Manchester Craftmen's Guild exhibit features homeless people

Saturday, January 05, 2002

By Eve Modzelewski

Seeing is believing.

Tipper Gore, accompanied by Nan Roman, president of the National Alliance to End Homelessness, tours the Manchester Craftmen's Guild yesterday afternoon. (Franka Bruns, Post-Gazette)

That was the notion that motivated Tipper Gore to turn back to her roots as a photojournalist. In an effort to show a more human side of homelessness, she took photographs for "The Way Home: Ending Homelessness in America," a photography exhibition at Manchester Craftsmen's Guild, where Gore spoke yesterday.

Photographs, Gore said, can serve as an avenue for change -- in this case, by helping people understand that homeless people are more than a faceless mass.

She believes homeless people are individual survivors whose stories should be told.

"There's nothing more important than putting a face on a statistic," she said during a news conference at the exhibition.

Gore, who is the wife of former Vice President Al Gore, started work as an advocate for the homeless in the mid-1980s, after her children -- who were in grade school at the time -- asked her about a homeless woman they saw on the street.

They wondered how they could help the woman and asked why she had no home. Eventually, Gore decided to take action.

Tipper Gore, rear, listens as Bill Strickland, president and CEO of the Manchester Craftsmen's Guild, speaks to the media yesterday. (Franka Bruns, Post-Gazette)

"In their childhood innocence, they were absolutely right," she said. "There's a moral imperative for all of us to end homelessness."

"The Way Home" includes 10 of Gore's photographs, as well as the works of 12 other American photographers, including Annie Leibovitz, Mary Ellen Mark and Eli Reed, who also attended yesterday's conference.

Gore's photos include two taken in Tennessee in 1974 -- one of them a black-and-white portrait of a woman who had been evicted from her apartment. The woman is shown outside, huddling among her possessions under a plastic sheet in the rain.

"The Way Home" closes today. It was a project of the Corcoran Gallery of Art, the National Alliance to End Homelessness and the publishing company Harry N. Abrams Inc.

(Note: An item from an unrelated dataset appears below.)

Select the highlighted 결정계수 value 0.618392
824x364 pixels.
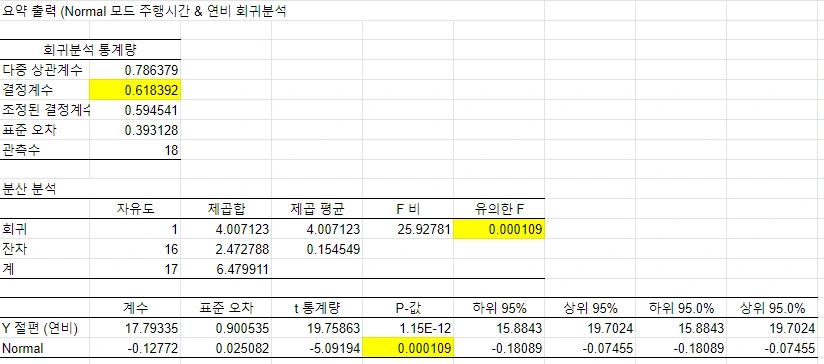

Bill Strickland, president and CEO of the Guild, said the exhibition was a perfect fit for the venue because both are dedicated to people who have been pushed aside in life.

The exhibition was a follow-up to an exhibition Gore worked on more than 10 years ago, called "Homeless in America," which was designed to reduce stereotypes of homeless people.


Eve Modzelewski is a free-lance writer.